Dans le cas d’espèce, le PPI a été déclenché par le préfet de Seine-Maritime jeudi 26 septembre.

Qu’est-ce qu’un centre opérationnel départemental (COD) ?
Le COD est un outil de gestion de crise à disposition du préfet qu’il active quand un événement majeur a lieu dans son département (importantes manifestations, épisode climatique impactant la sécurité routière, accident de grande ampleur...). Présidé par le préfet, il rassemble l'ensemble des acteurs de la sécurité civile, la police et la gendarmerie nationales, les services de l’État concernés et les représentants des collectivités.

Dans quelles conditions le salarié peut-il exercer le droit de retrait ?
En vertu des articles L. 4131-1 et suivants du code du travail, un travailleur peut se retirer d’une situation de travail dont il a un motif raisonnable de penser qu'elle présente un danger grave et imminent pour sa vie ou sa santé. Il doit au préalable ou simultanément alerter l’employeur de cette situation. Le retrait peut intervenir à la suite d’une information donnée par tout moyen.

L’exercice du droit de retrait est facultatif et non une obligation. En aucun cas, il ne peut être reproché à un salarié victime d’un accident du travail de ne pas s’être retiré d’une situation de travail.

L’employeur peut-il sanctionner l’exercice du droit de retrait ?
Aucune sanction ou retenue sur salaire ne peut être prise du fait de l’exercice légitime du droit de retrait. L’employeur ne peut demander au travailleur qui a fait usage de son droit de retrait de reprendre son activité dans une situation de travail où persiste un danger grave et imminent.

A contrario, si l’exercice de ce droit est manifestement abusif, une retenue sur salaire pour inexécution du contrat de travail peut être effectuée. L’exercice non fondé de ce droit ne caractérise pas l’existence d’une faute grave, mais constitue une cause réelle et sérieuse de licenciement.

Qu’est-ce qu’un danger grave et imminent ?
Est défini comme « grave » tout danger susceptible de produire un accident ou une maladie entraînant la mort ou paraissant devoir entraîner une incapacité permanente ou temporaire prolongée et comme « imminent », tout danger susceptible de se réaliser brutalement dans un délai rapproché.

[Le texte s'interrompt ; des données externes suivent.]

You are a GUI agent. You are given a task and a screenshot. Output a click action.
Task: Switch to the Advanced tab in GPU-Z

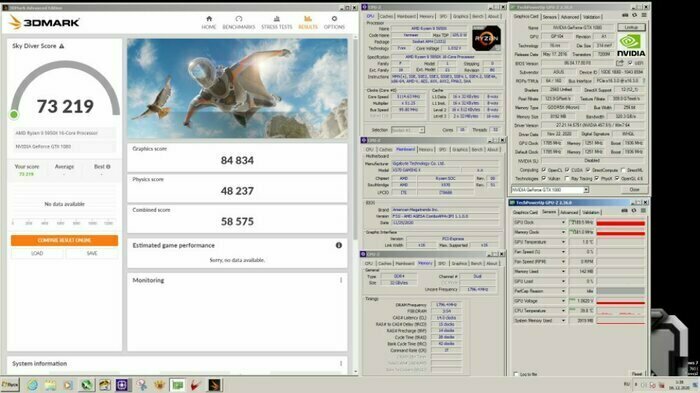pyautogui.click(x=569, y=17)
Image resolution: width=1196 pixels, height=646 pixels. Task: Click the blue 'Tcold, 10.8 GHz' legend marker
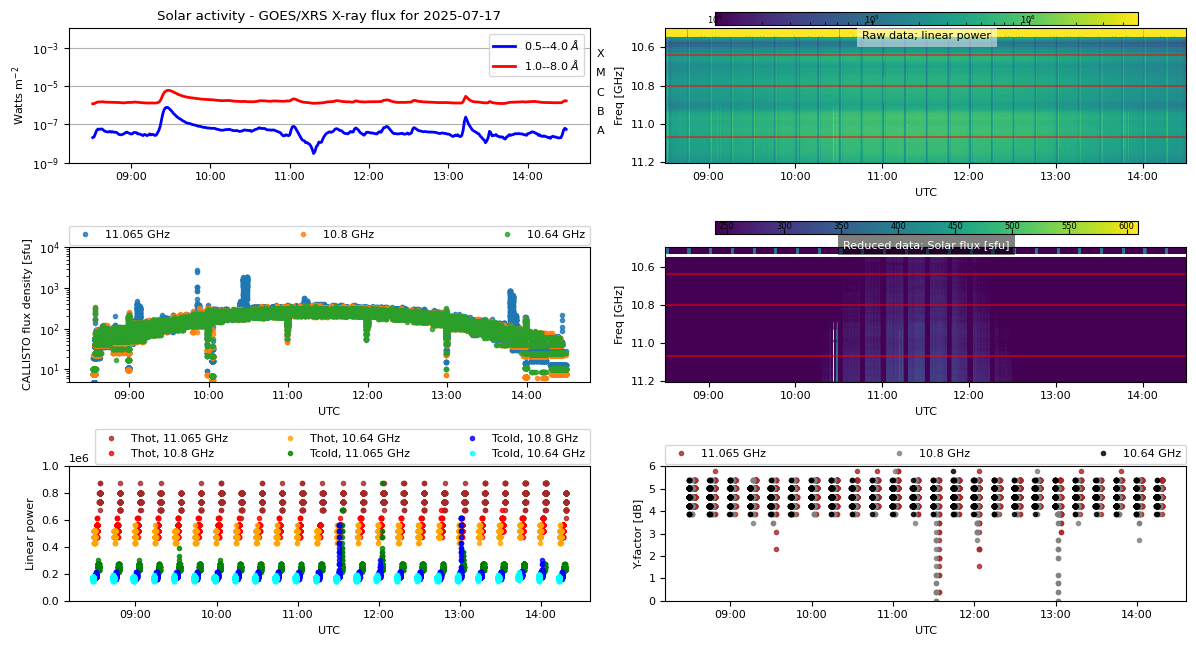pos(472,438)
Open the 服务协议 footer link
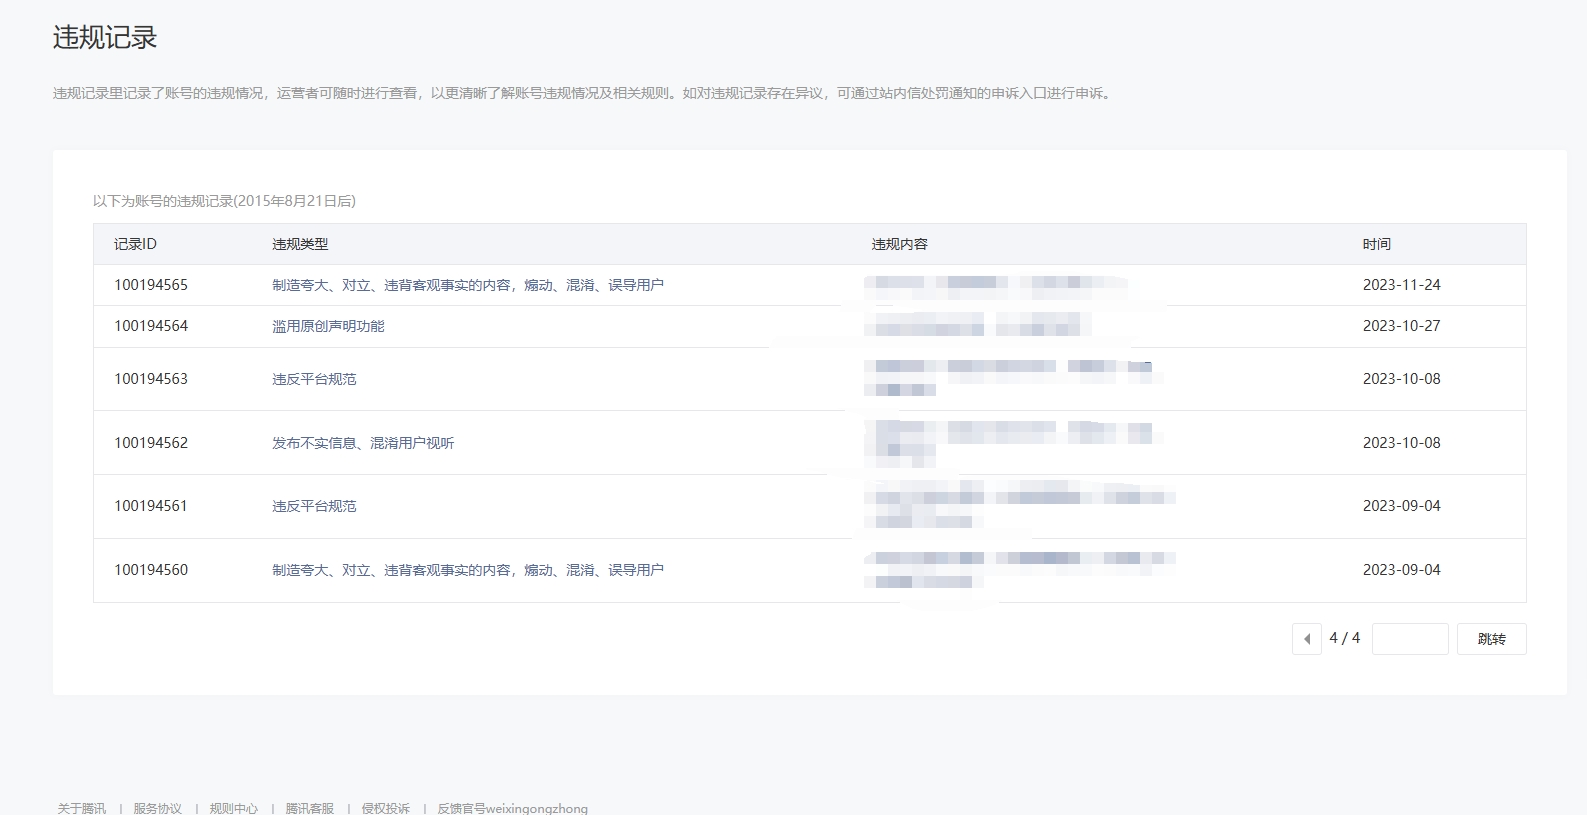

Par ailleurs, l’imminence du danger suppose qu’il ne se soit pas encore réalisé mais qu’il soit susceptible de se concrétiser dans un bref délai. Il convient de souligner que cette notion n’exclut absolument pas celle de « risque à effet différé » ; ainsi, par exemple, une pathologie cancéreuse résultant d’une exposition à des substances classées comme pouvant provoquer le cancer peut se manifester après un long temps de latence mais l’exposition est bien immédiate. L’appréciation se fait donc au cas par cas.

L’exercice du droit de retrait en situation de crise
En situation de crise, les possibilités de recours à l’exercice du droit de retrait sont fortement limitées, dès lors que l’employeur a pris les mesures de prévention et de protection nécessaires, conformément aux recommandations sanitaires publiques et au plan national le cas échéant.

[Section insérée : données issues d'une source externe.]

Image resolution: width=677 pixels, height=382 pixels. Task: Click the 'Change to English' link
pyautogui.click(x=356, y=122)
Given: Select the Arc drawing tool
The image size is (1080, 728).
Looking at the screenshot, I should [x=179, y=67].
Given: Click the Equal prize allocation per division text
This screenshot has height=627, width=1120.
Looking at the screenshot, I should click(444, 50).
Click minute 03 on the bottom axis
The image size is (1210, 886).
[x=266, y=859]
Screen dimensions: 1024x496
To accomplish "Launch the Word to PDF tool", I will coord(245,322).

La prudence et la diligence de l’employeur réduisent ainsi sensiblement la légitimité de l’exercice d’un droit de retrait. A l’inverse, un employeur qui aurait fait preuve de négligence dans la mise en place d’une protection adéquate de ses salariés, ce qui implique notamment l’information et de la formation des travailleurs, s’exposerait à un exercice légitime du droit de retrait.